Mr Winter later said the delay would devastate Tasmanian tourism operators ahead of a challenging winter season. “Respected, independent economist Saul Eslake has estimated that every year the new vessels are delayed there will be a cost to the Tasmanian economy of $350 million and 6000 jobs will not be created,” he said.

Labor also claimed that if the government hadn’t delayed signing on with RMC to investigate construction options in Australia during 2020, the new vessels would already be in Tasmania.

A TT-Line spokesman told local media said RMC had informed the state-owned company that it was experiencing severe difficulties in completing the two vessels due to several factors including material price increases, material availability and labour shortages.
“At the time, Treasury advised TT-Line that any decision to pay additional funds for the vessels was a commercial matter for the board under the existing contractual arrangements,” he said.
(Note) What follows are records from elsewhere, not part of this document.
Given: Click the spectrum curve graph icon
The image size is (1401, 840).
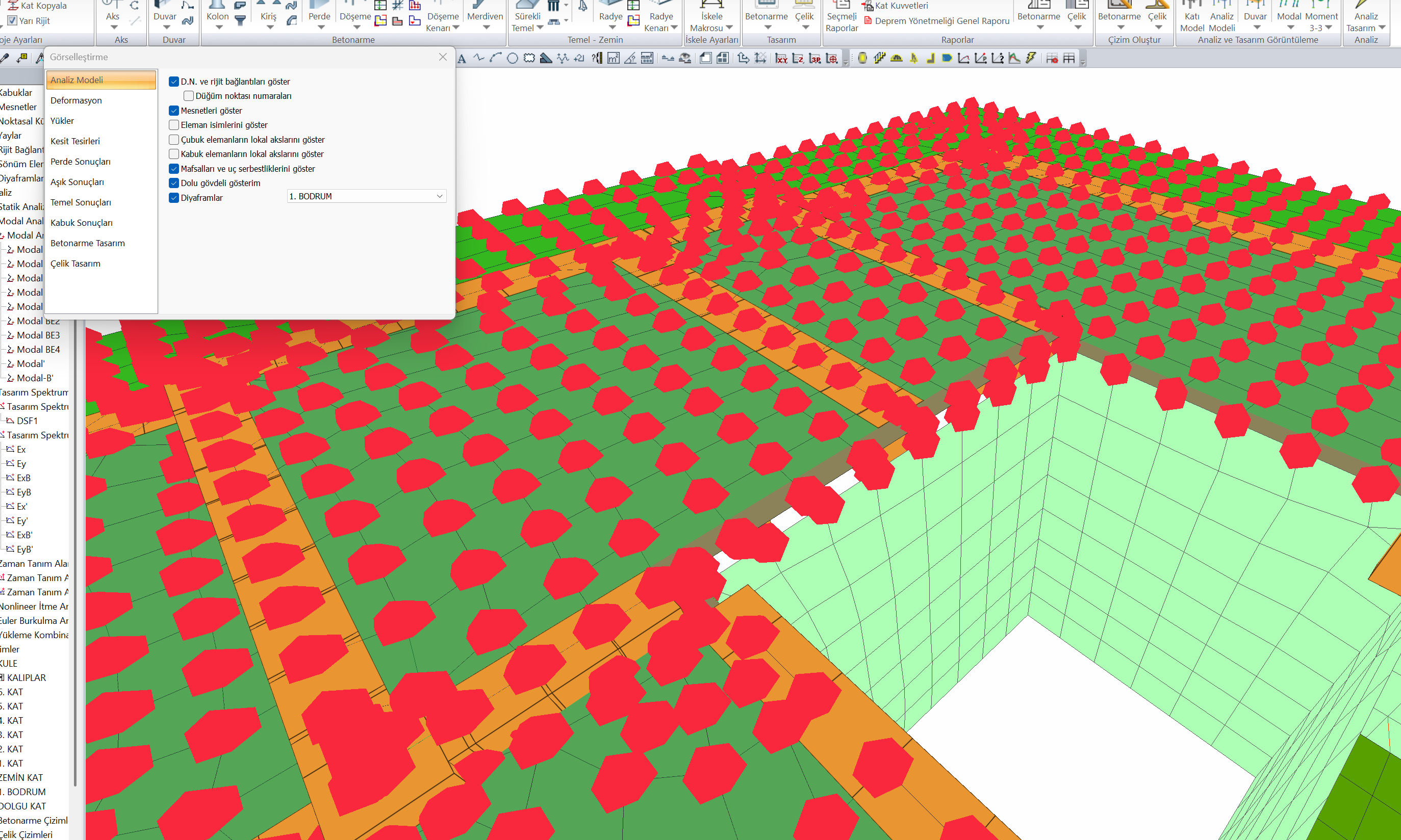Looking at the screenshot, I should (1014, 58).
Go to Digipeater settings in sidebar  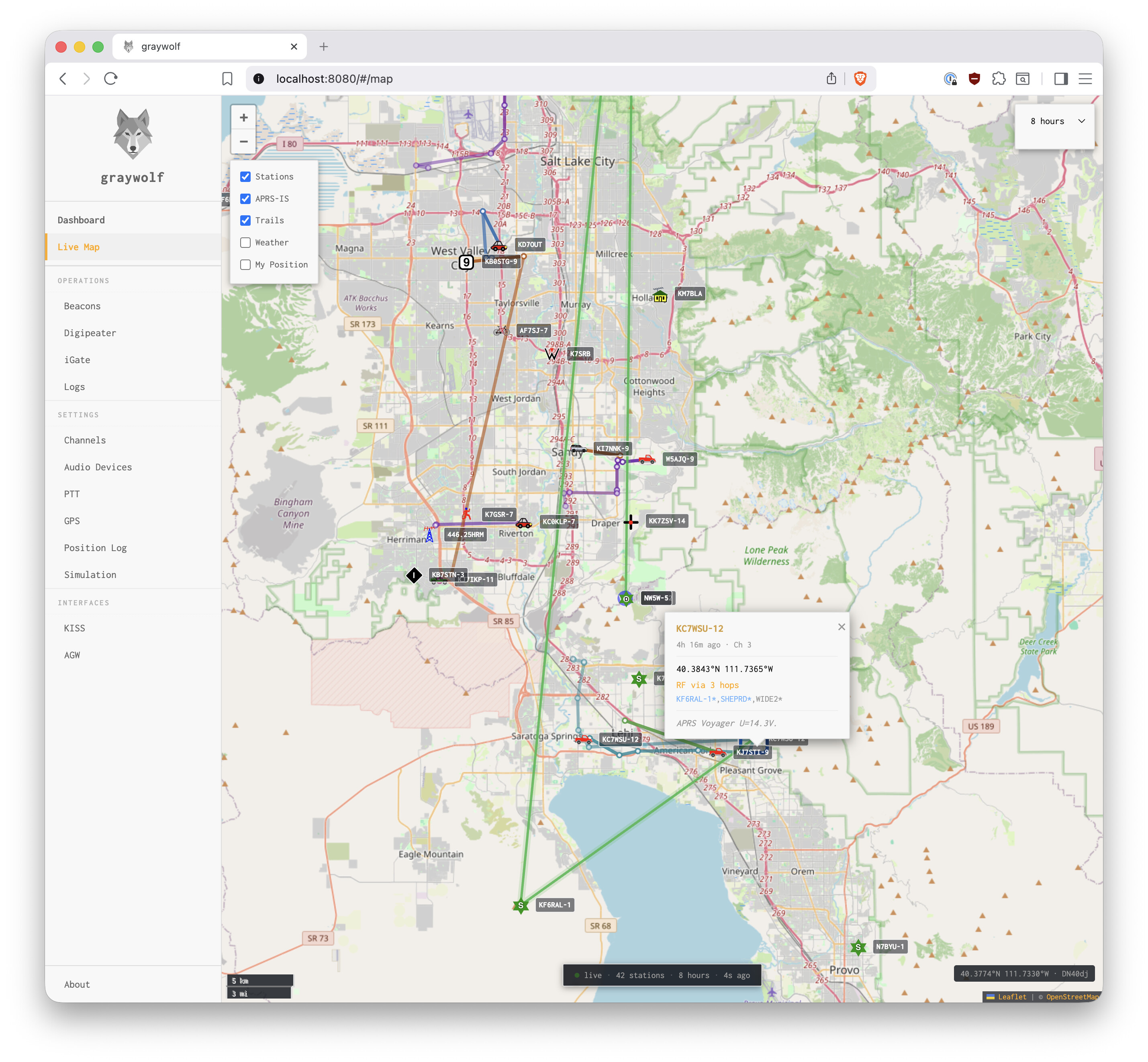(x=90, y=333)
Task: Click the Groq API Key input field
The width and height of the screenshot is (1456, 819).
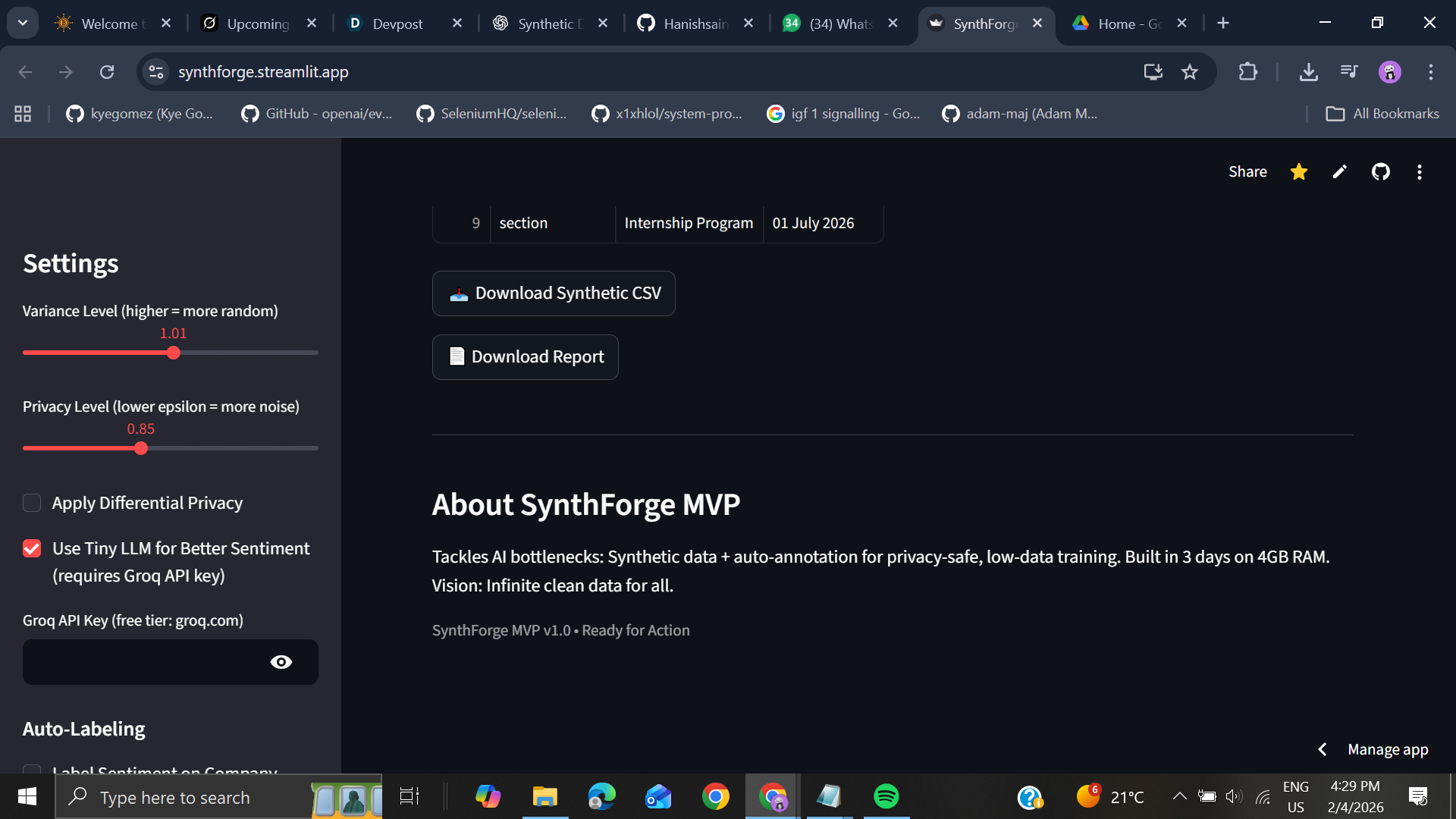Action: [144, 662]
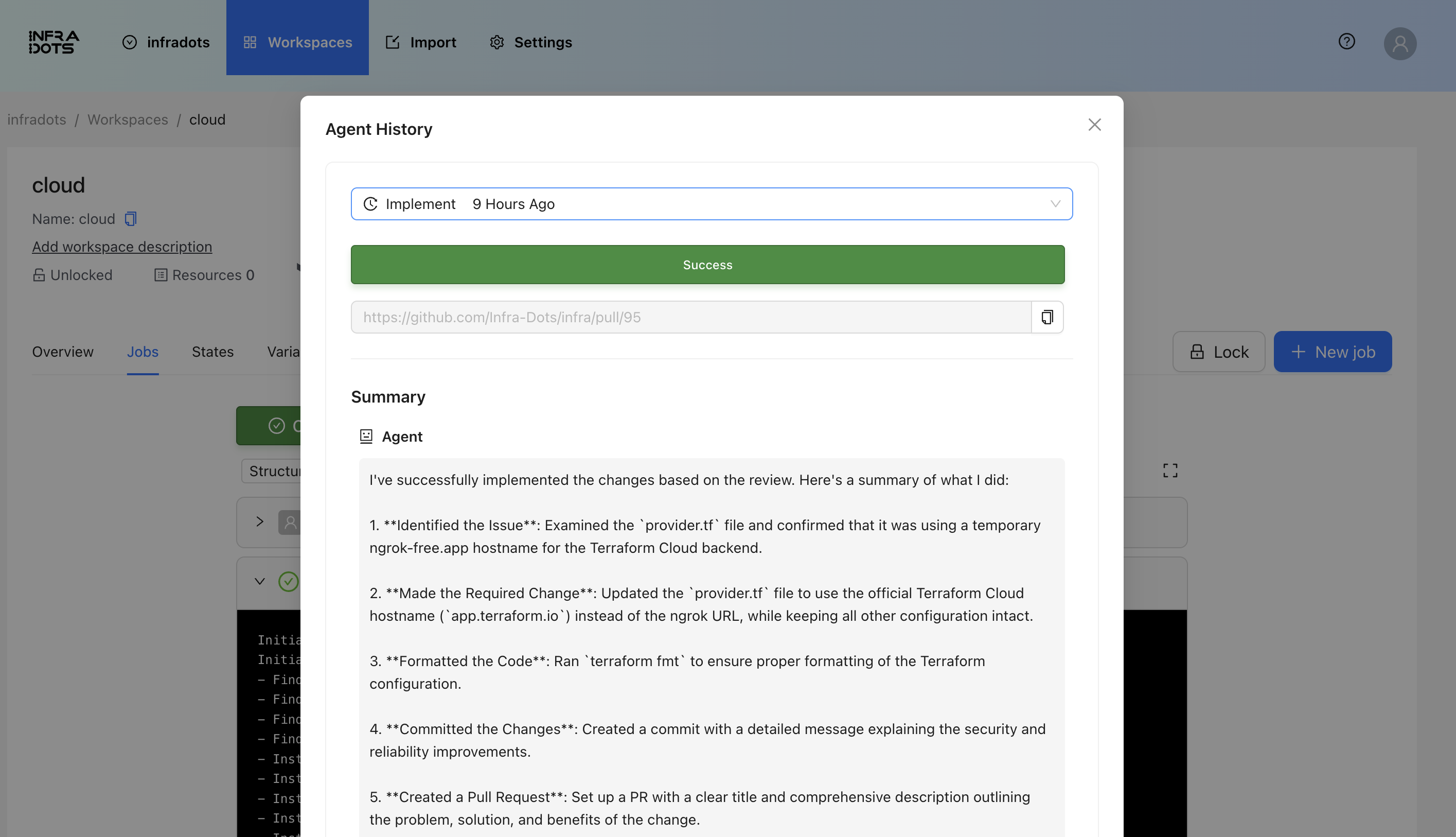Open the infradots organization switcher

coord(166,42)
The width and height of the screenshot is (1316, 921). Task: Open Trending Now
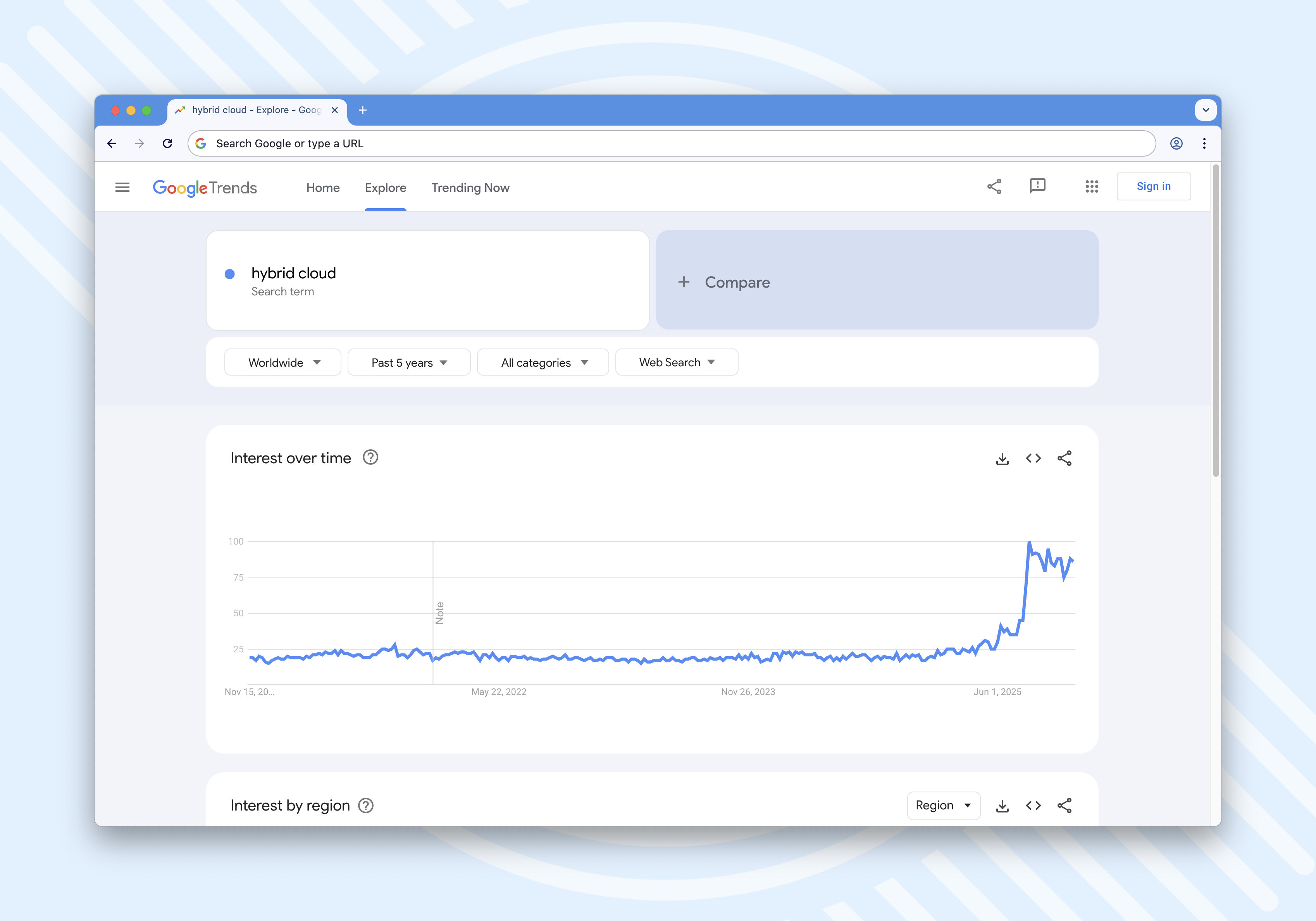click(470, 188)
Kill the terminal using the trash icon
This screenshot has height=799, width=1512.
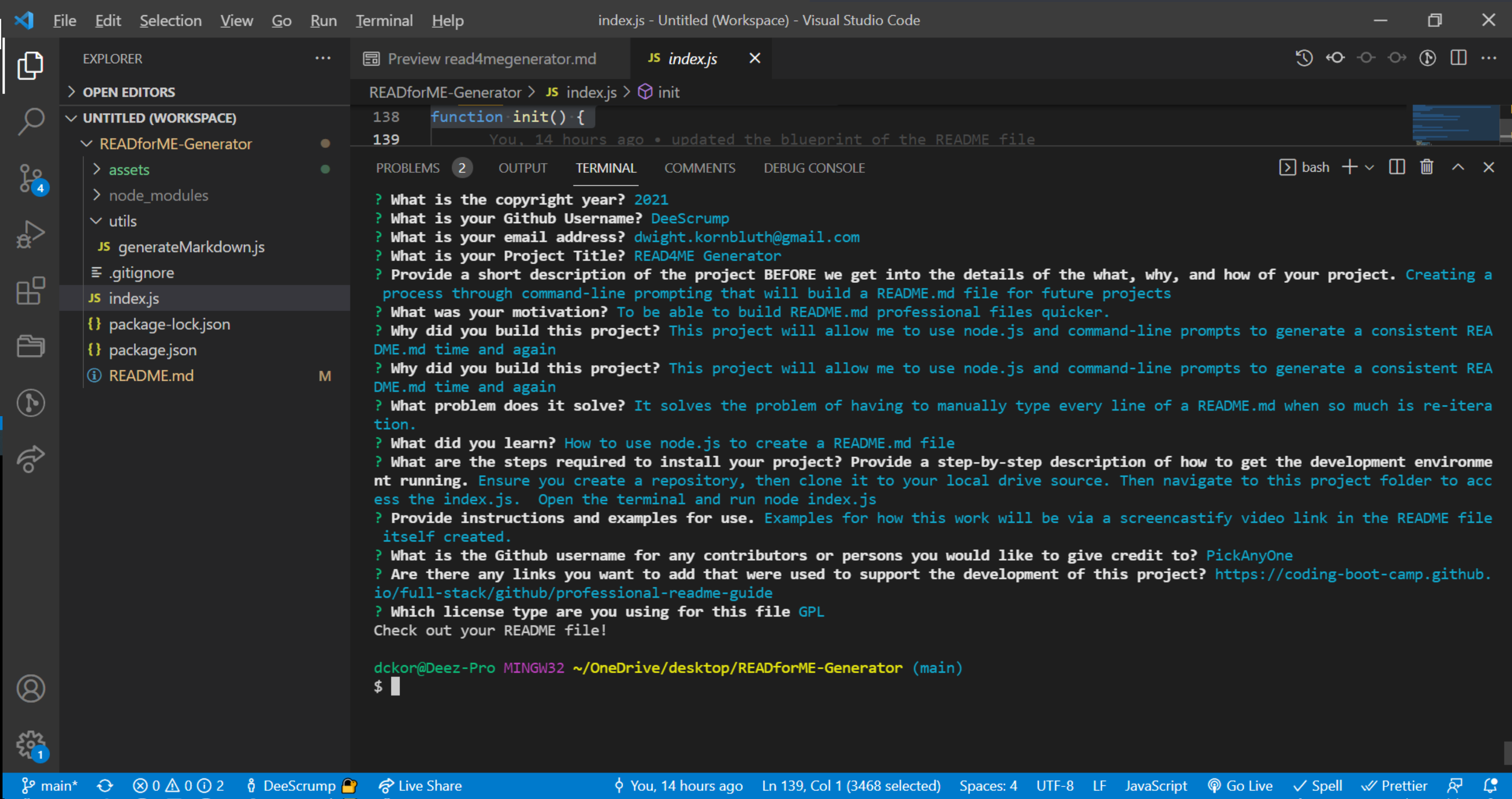(1427, 167)
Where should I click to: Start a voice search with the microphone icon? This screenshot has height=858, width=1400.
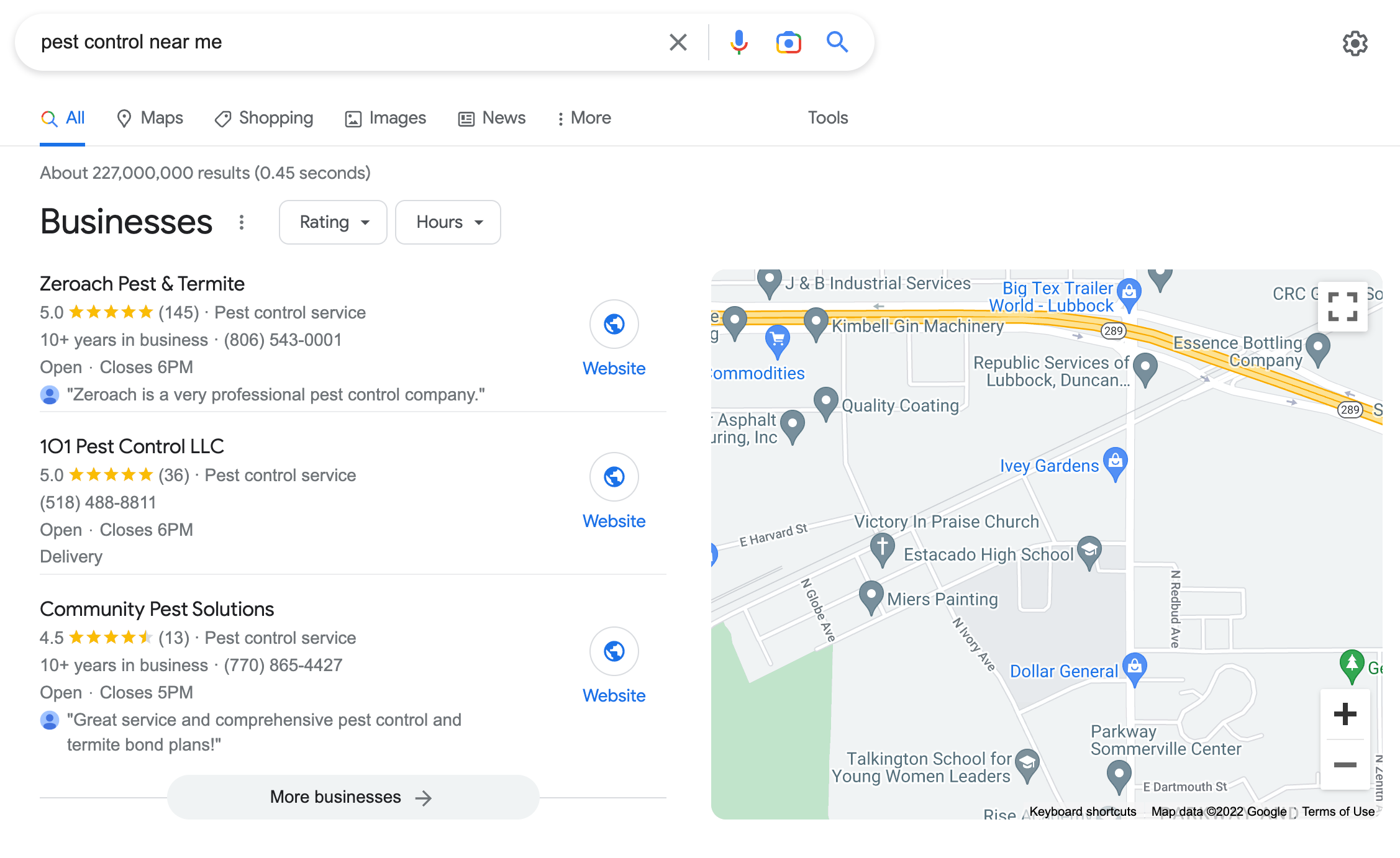(739, 42)
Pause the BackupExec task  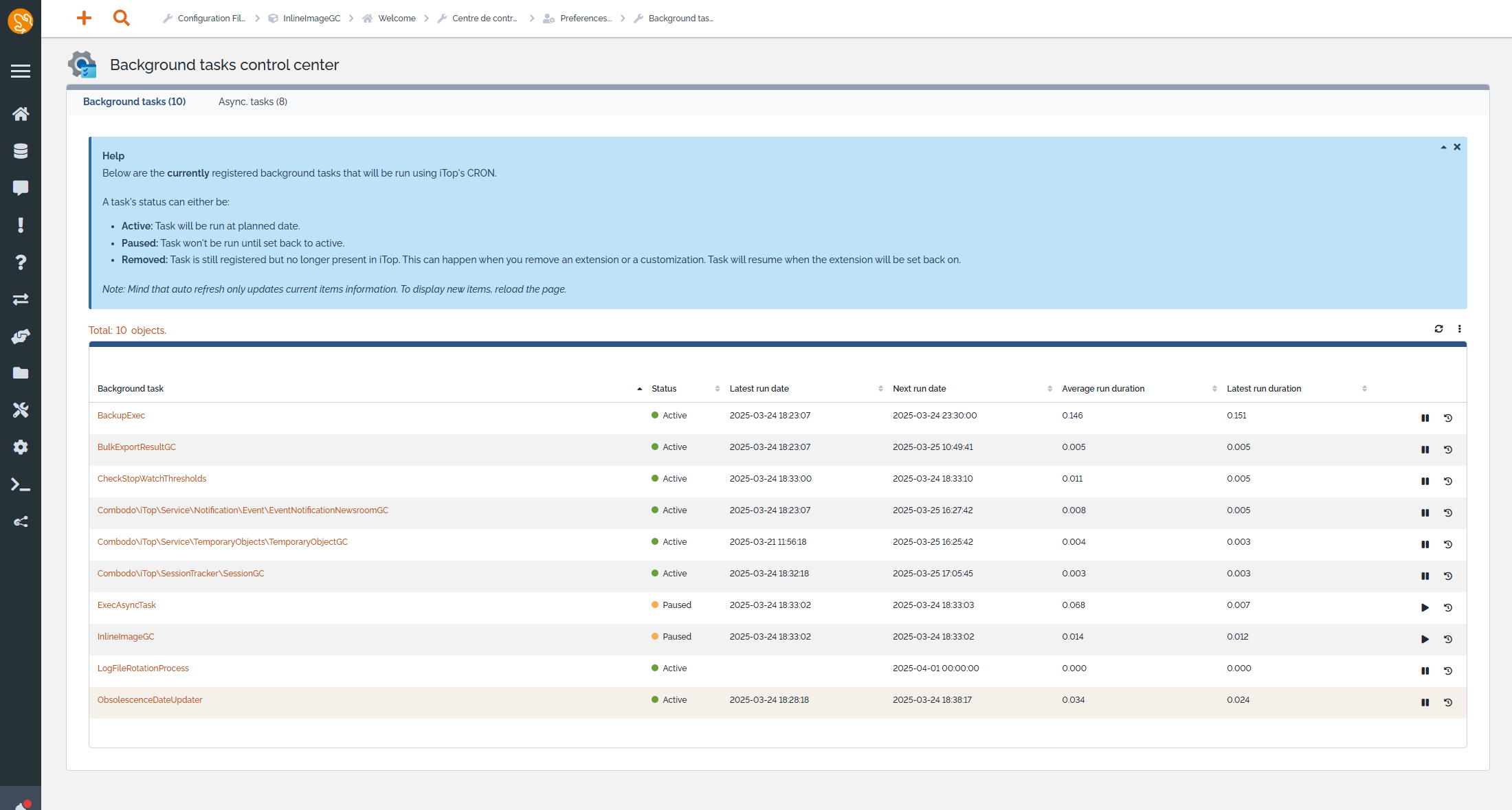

“As was announced last year, the initial delivery date of the vessels had been delayed by labour shortages caused by the after-effects of COVID at the shipyard and steel shortages created by the war in Ukraine that also impacted the workforce in Europe.”
The spokesman said there were important clauses in the contract regarding the performance of the vessels during sea trials that needed to be met before TT-Line would accept delivery of the vessels, The Advocate reported.

Tasmania’s new transport minister, former federal senator and minister Eric Abetz, later issued a media release saying Mr Winter’s predecessor Rebecca White and Labor were briefed on the Spirit of Tasmania project during caretaker mode pre-election and well aware of the circumstances.
Labor was “all at sea” on the matter, Mr Abetz said.